Avec Chamber Works, nous annoncions pour le Potsa Lotsa XL de Silke Eberhard des directions nouvelles ; le tentet nous donne raison avec ce nouveau Amoeba’s Dance en précipitant encore davantage l’orchestre dans un dialogue très contemporain illustré par « Reticulate » où le piano d’Antonis Anissiegos travaille une phrase musicale très circulaire qu’élargit le vibraphone de Taïko Saïto, toujours aussi pertinente. Cette antienne, on la croit reprise à l’identique dans « Orthostatic », avec cette fois-ci le travail du tromboniste Gerhard Gschlößl et du batteur Kay Lübke, fidèles d’Eberhard. Mais tout ceci n’est qu’illusion et infiniment petit. Ce morceau, sensiblement plus long que les autres, envisagés comme des précipités de l’orchestre, est plongé dans une atmosphère étrange et pleine d’espace. « Palmate », qui lui fait suite, démarre sur un solo d’Igor Spallati qui recherche une sorte d’infinitude au milieu du silence, comme si le XL ne concernait pas seulement la taille de l’orchestre.
Pourtant, amoeba, l’amibe en français, est le roi de l’infiniment petit. C’est dans cette dimension que l’orchestre a décidé d’évoluer dans ses courtes vignettes, que ce soit dans le dialogue entre la contrebasse et la trompette de Nikolaus Neuser que dans les tutti d’un orchestre qu’Eberhard dirige sans se mettre en avant. On a le sentiment tout au long de cet album que le travail sur le son, un travail collectif et discret, est au centre des débats.
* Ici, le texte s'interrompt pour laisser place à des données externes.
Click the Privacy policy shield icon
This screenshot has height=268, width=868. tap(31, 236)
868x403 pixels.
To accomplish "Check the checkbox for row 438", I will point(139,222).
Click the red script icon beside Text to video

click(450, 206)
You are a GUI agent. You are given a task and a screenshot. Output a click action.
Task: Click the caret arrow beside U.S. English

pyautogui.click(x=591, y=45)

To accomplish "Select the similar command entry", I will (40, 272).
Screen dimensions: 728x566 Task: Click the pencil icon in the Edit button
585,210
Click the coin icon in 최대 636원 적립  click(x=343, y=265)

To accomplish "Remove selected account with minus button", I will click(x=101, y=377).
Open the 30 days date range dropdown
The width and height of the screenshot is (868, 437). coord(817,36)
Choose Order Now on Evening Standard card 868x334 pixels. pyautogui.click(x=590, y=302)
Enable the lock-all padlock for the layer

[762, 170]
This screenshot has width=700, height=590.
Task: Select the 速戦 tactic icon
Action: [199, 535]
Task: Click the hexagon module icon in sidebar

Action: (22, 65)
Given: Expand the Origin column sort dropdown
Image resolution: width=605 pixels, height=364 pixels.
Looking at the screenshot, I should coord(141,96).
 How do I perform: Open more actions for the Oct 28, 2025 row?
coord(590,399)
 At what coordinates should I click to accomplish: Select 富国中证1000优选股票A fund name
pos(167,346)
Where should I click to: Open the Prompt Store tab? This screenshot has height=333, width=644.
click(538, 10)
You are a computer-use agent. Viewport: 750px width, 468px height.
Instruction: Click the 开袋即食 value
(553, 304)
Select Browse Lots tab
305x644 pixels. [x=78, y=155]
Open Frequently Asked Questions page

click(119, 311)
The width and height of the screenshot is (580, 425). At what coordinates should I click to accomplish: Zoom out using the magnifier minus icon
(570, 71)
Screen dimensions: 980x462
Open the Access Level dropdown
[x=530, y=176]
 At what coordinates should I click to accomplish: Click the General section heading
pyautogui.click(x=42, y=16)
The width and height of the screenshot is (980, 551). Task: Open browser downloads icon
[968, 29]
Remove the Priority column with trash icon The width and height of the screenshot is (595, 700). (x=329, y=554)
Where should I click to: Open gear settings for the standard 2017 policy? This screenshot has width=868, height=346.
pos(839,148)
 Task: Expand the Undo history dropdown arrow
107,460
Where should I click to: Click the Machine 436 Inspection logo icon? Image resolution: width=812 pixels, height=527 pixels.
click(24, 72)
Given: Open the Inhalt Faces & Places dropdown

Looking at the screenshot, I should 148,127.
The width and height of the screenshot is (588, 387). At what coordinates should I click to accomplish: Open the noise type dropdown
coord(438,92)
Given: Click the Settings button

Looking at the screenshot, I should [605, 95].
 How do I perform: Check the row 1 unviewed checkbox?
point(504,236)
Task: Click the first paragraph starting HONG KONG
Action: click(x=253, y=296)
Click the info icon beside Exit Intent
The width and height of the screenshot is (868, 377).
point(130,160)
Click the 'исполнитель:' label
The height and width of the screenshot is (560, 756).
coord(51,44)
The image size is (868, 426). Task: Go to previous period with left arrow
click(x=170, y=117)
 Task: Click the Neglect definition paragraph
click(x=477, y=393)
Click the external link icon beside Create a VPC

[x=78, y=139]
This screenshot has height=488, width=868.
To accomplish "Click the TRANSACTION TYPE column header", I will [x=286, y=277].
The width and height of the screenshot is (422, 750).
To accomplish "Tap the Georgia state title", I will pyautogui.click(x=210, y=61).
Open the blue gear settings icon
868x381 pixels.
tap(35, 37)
Avec « Lingulate », le Potsa Lotsa XL revient à des destinations moins contemporaines et brille justement par ce goût de l’espace et d’une danse sereine et sûre d’elle, avec beaucoup d’élégance.
Chaque morceau de cet Amoeba’s Dance est une nouvelle ronde collective. Certains ne dépassent qu’à peine la minute mais nous entraînent dans un univers avec de nouveaux pas. Ce qui étonne ici, c’est la grande rigueur d’un orchestre totalement à la main de la saxophoniste allemande et capable de la suivre dans chacune de ses envies. « Rhizomonotactic », avec ses airs de musique de chambre, n’a qu’une poignée de secondes pour s’installer [1] et décrire un nouvel univers quelques secondes avant « Rugose » et ses couleurs abstraites, mais parvient à nous emmener avec lui. Voici le tour de force de ce qui est, sans nul doute, un des meilleurs grands formats européens, en droite ligne de Berlin.